## [DIRECTIONS]
Below is a listing. Write out exactly its lines between the one holding "Task: Click the Specialties lock icon" and the one holding "Viewport: 1280px width, 654px height.", inclusive.

## [GIVEN DATA]
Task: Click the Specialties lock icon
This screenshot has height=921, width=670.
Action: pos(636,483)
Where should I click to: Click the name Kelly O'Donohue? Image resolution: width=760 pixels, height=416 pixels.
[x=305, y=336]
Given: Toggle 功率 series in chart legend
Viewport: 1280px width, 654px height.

--

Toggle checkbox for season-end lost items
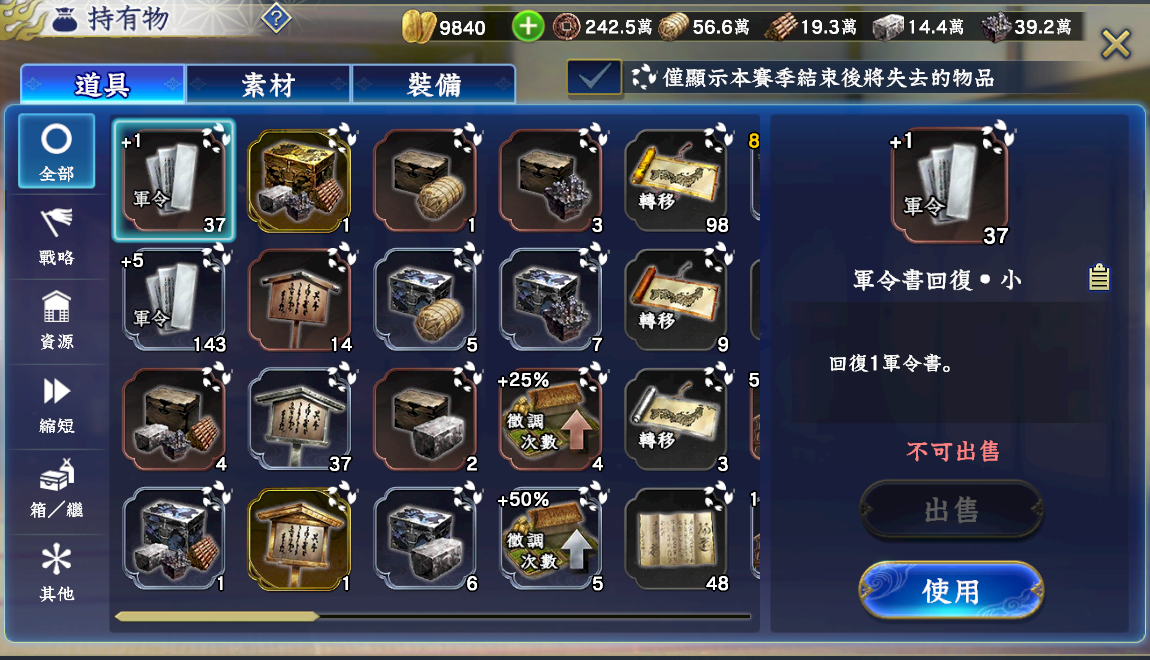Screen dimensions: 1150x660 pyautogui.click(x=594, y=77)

## [SOLUTION TO THE EXERCISE]
Task: Click the Specialties lock icon
This screenshot has height=921, width=670.
Action: pos(636,483)
Where should I click to: Click the name Kelly O'Donohue? Image resolution: width=760 pixels, height=416 pixels.
[x=305, y=336]
Given: Toggle 功率 series in chart legend
Viewport: 1280px width, 654px height.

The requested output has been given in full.